--- Begin ---
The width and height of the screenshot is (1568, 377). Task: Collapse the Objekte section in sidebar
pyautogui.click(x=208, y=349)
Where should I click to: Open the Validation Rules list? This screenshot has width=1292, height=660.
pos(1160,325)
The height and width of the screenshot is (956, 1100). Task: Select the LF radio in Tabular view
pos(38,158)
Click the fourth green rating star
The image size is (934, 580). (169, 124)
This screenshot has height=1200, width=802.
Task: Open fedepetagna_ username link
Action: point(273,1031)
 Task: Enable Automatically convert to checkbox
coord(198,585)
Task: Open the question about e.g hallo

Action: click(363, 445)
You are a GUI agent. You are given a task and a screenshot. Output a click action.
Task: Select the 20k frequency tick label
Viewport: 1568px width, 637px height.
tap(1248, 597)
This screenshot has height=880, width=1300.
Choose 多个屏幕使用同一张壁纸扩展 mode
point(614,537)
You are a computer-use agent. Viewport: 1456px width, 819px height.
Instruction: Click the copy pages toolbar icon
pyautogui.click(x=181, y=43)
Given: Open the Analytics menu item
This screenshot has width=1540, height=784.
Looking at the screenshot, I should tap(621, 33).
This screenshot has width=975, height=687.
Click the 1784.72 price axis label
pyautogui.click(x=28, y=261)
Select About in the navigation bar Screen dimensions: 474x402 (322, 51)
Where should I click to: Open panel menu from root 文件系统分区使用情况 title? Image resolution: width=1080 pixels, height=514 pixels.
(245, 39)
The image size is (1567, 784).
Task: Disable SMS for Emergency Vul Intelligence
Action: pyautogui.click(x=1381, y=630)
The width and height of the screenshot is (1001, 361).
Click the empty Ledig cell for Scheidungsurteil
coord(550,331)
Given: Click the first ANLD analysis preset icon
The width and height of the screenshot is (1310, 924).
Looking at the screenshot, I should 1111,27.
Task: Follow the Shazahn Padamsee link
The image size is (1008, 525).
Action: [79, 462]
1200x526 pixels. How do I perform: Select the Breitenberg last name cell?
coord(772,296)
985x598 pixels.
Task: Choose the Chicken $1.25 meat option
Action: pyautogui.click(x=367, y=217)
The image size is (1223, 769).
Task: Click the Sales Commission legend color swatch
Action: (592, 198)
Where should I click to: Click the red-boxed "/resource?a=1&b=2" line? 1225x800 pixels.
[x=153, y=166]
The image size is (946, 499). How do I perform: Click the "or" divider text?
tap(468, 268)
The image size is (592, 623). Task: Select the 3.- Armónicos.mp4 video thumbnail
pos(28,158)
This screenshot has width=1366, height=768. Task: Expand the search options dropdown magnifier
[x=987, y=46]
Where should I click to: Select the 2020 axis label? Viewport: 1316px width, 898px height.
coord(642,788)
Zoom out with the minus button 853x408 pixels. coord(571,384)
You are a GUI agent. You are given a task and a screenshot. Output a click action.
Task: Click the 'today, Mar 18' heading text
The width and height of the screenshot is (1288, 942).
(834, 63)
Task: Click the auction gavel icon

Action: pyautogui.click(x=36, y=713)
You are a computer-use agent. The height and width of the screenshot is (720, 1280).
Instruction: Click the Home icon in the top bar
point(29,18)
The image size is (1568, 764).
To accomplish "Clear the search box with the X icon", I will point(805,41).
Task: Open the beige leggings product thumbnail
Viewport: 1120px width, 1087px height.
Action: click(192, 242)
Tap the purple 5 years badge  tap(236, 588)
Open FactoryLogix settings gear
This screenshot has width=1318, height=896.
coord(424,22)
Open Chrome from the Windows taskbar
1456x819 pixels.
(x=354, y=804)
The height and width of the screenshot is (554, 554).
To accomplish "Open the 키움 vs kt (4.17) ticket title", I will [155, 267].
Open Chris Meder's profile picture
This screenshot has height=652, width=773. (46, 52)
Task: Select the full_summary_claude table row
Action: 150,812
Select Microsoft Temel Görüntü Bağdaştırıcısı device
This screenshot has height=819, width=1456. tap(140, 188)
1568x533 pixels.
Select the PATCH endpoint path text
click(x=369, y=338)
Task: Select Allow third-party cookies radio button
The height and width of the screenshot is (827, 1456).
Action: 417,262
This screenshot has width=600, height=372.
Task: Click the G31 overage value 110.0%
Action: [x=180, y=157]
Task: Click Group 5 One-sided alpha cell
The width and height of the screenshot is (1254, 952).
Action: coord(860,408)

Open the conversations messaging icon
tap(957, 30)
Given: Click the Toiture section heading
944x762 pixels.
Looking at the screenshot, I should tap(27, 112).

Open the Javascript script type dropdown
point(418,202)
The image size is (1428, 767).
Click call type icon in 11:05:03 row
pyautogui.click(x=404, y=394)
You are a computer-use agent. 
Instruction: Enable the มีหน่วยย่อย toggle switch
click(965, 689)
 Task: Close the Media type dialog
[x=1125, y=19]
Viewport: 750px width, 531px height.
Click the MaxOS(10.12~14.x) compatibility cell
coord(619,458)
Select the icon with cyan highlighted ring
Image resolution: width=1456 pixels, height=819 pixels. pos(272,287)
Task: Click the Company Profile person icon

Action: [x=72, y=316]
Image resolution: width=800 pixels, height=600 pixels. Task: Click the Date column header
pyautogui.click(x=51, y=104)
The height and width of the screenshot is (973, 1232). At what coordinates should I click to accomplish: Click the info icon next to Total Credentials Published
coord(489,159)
--- End ---
## The problem:
Reproduce all of the records above, swapping "computer-use agent" for "desktop agent" and leaving everything else unchanged.

## The output:
The width and height of the screenshot is (1568, 377). Task: Collapse the Objekte section in sidebar
pyautogui.click(x=208, y=349)
Where should I click to: Open the Validation Rules list? This screenshot has width=1292, height=660.
pos(1160,325)
The height and width of the screenshot is (956, 1100). Task: Select the LF radio in Tabular view
pos(38,158)
Click the fourth green rating star
The image size is (934, 580). (169, 124)
This screenshot has height=1200, width=802.
Task: Open fedepetagna_ username link
Action: point(273,1031)
 Task: Enable Automatically convert to checkbox
coord(198,585)
Task: Open the question about e.g hallo

Action: click(363, 445)
You are a GUI agent. You are given a task and a screenshot. Output a click action.
Task: Select the 20k frequency tick label
Viewport: 1568px width, 637px height.
tap(1248, 597)
This screenshot has height=880, width=1300.
Choose 多个屏幕使用同一张壁纸扩展 mode
point(614,537)
You are a desktop agent. Viewport: 1456px width, 819px height.
Instruction: Click the copy pages toolbar icon
pyautogui.click(x=181, y=43)
Given: Open the Analytics menu item
This screenshot has width=1540, height=784.
Looking at the screenshot, I should tap(621, 33).
This screenshot has width=975, height=687.
Click the 1784.72 price axis label
pyautogui.click(x=28, y=261)
Select About in the navigation bar Screen dimensions: 474x402 (322, 51)
Where should I click to: Open panel menu from root 文件系统分区使用情况 title? Image resolution: width=1080 pixels, height=514 pixels.
(245, 39)
The image size is (1567, 784).
Task: Disable SMS for Emergency Vul Intelligence
Action: pyautogui.click(x=1381, y=630)
The width and height of the screenshot is (1001, 361).
Click the empty Ledig cell for Scheidungsurteil
coord(550,331)
Given: Click the first ANLD analysis preset icon
The width and height of the screenshot is (1310, 924).
Looking at the screenshot, I should 1111,27.
Task: Follow the Shazahn Padamsee link
The image size is (1008, 525).
Action: [79, 462]
1200x526 pixels. How do I perform: Select the Breitenberg last name cell?
coord(772,296)
985x598 pixels.
Task: Choose the Chicken $1.25 meat option
Action: pyautogui.click(x=367, y=217)
The image size is (1223, 769).
Task: Click the Sales Commission legend color swatch
Action: (592, 198)
Where should I click to: Click the red-boxed "/resource?a=1&b=2" line? 1225x800 pixels.
[x=153, y=166]
The image size is (946, 499). How do I perform: Click the "or" divider text?
tap(468, 268)
The image size is (592, 623). Task: Select the 3.- Armónicos.mp4 video thumbnail
pos(28,158)
This screenshot has width=1366, height=768. Task: Expand the search options dropdown magnifier
[x=987, y=46]
Where should I click to: Select the 2020 axis label? Viewport: 1316px width, 898px height.
coord(642,788)
Zoom out with the minus button 853x408 pixels. coord(571,384)
You are a GUI agent. You are given a task and a screenshot. Output a click action.
Task: Click the 'today, Mar 18' heading text
The width and height of the screenshot is (1288, 942).
(834, 63)
Task: Click the auction gavel icon

Action: pyautogui.click(x=36, y=713)
You are a desktop agent. The height and width of the screenshot is (720, 1280).
Instruction: Click the Home icon in the top bar
point(29,18)
The image size is (1568, 764).
To accomplish "Clear the search box with the X icon", I will point(805,41).
Task: Open the beige leggings product thumbnail
Viewport: 1120px width, 1087px height.
Action: click(192, 242)
Tap the purple 5 years badge  tap(236, 588)
Open FactoryLogix settings gear
This screenshot has width=1318, height=896.
coord(424,22)
Open Chrome from the Windows taskbar
1456x819 pixels.
(x=354, y=804)
The height and width of the screenshot is (554, 554).
To accomplish "Open the 키움 vs kt (4.17) ticket title", I will [155, 267].
Open Chris Meder's profile picture
This screenshot has height=652, width=773. (46, 52)
Task: Select the full_summary_claude table row
Action: 150,812
Select Microsoft Temel Görüntü Bağdaştırıcısı device
This screenshot has height=819, width=1456. tap(140, 188)
1568x533 pixels.
Select the PATCH endpoint path text
click(x=369, y=338)
Task: Select Allow third-party cookies radio button
The height and width of the screenshot is (827, 1456).
Action: 417,262
This screenshot has width=600, height=372.
Task: Click the G31 overage value 110.0%
Action: [x=180, y=157]
Task: Click Group 5 One-sided alpha cell
The width and height of the screenshot is (1254, 952).
Action: coord(860,408)

Open the conversations messaging icon
tap(957, 30)
Given: Click the Toiture section heading
944x762 pixels.
Looking at the screenshot, I should tap(27, 112).

Open the Javascript script type dropdown
point(418,202)
The image size is (1428, 767).
Click call type icon in 11:05:03 row
pyautogui.click(x=404, y=394)
You are a desktop agent. 
Instruction: Enable the มีหน่วยย่อย toggle switch
click(965, 689)
 Task: Close the Media type dialog
[x=1125, y=19]
Viewport: 750px width, 531px height.
Click the MaxOS(10.12~14.x) compatibility cell
coord(619,458)
Select the icon with cyan highlighted ring
Image resolution: width=1456 pixels, height=819 pixels. pos(272,287)
Task: Click the Company Profile person icon

Action: [x=72, y=316]
Image resolution: width=800 pixels, height=600 pixels. Task: Click the Date column header
pyautogui.click(x=51, y=104)
The height and width of the screenshot is (973, 1232). At what coordinates should I click to accomplish: Click the info icon next to Total Credentials Published
coord(489,159)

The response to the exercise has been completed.